Telecommuting workers in the United States will be anxiously watching the progress of a case being launched before the Court of Appeals today, which seeks to take issue with New York State's tax policy with regard to such employees.
Unlike many of its neighbours, New York applies the 'convenience of the employer' test when deciding how to tax telecommuters, rather than basing their assessment on the residence status of the worker in question.
In the Matter of Huckaby v New York State Division of Tax Appeals, this means that although computer programmer Thomas L. Huckaby lives and works in Tennessee, and spent just 25% of his working days during the period in question physically present in New York, the state tax authorities believe that he is liable to pay tax there on 100% of the income that he earned.

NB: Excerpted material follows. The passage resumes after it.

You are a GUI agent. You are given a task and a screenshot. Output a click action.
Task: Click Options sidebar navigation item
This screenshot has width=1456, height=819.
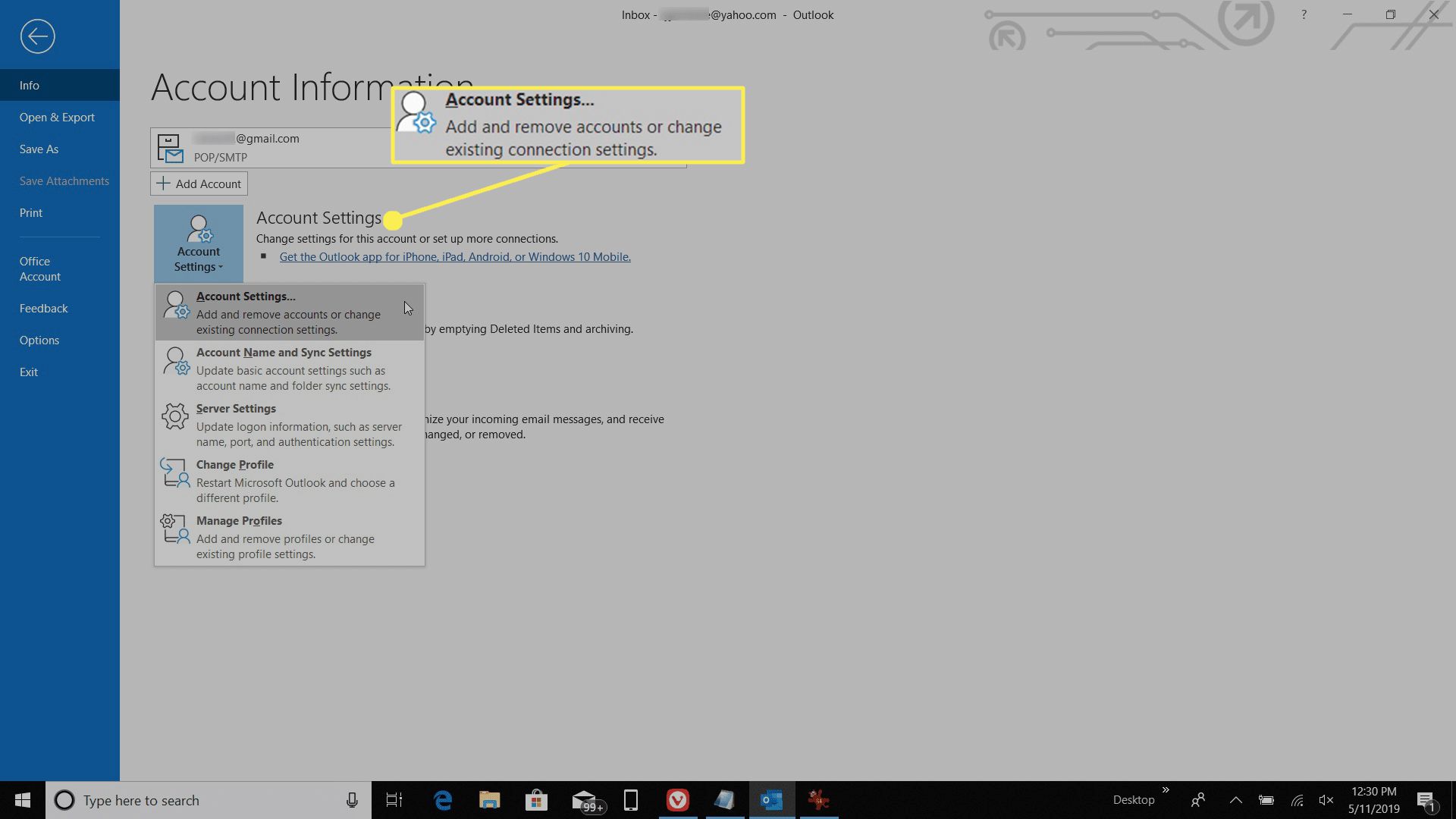(39, 339)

This decision was disputed by Mr Huckaby, although he acknowledged liability for New York income taxes for the portion of his working life spent in New York between 1994 and 1995.
According to the New York Law Journal, Mr Huckaby's attorney, Peter Faber has argued that determining the taxation of telecommuters on the basis of whether their status is necessary, or merely convenient, for their employer violates the equal protection and due process clauses of the US Constitution.
However, Assistant Solicitor General, Julie Mereson reportedly argued that the test allows the authorities to protect New York's tax base from erosion.
The state, according to Ms Mereson, "provides Huckaby's employer with benefits and protections 365 days a year, enabling it to offer Huckaby employment."
She continued:
"New York provides Huckaby the opportunity to earn his income and the protections and benefits that flow from an organized and civilized society capable of supporting the business that employed him."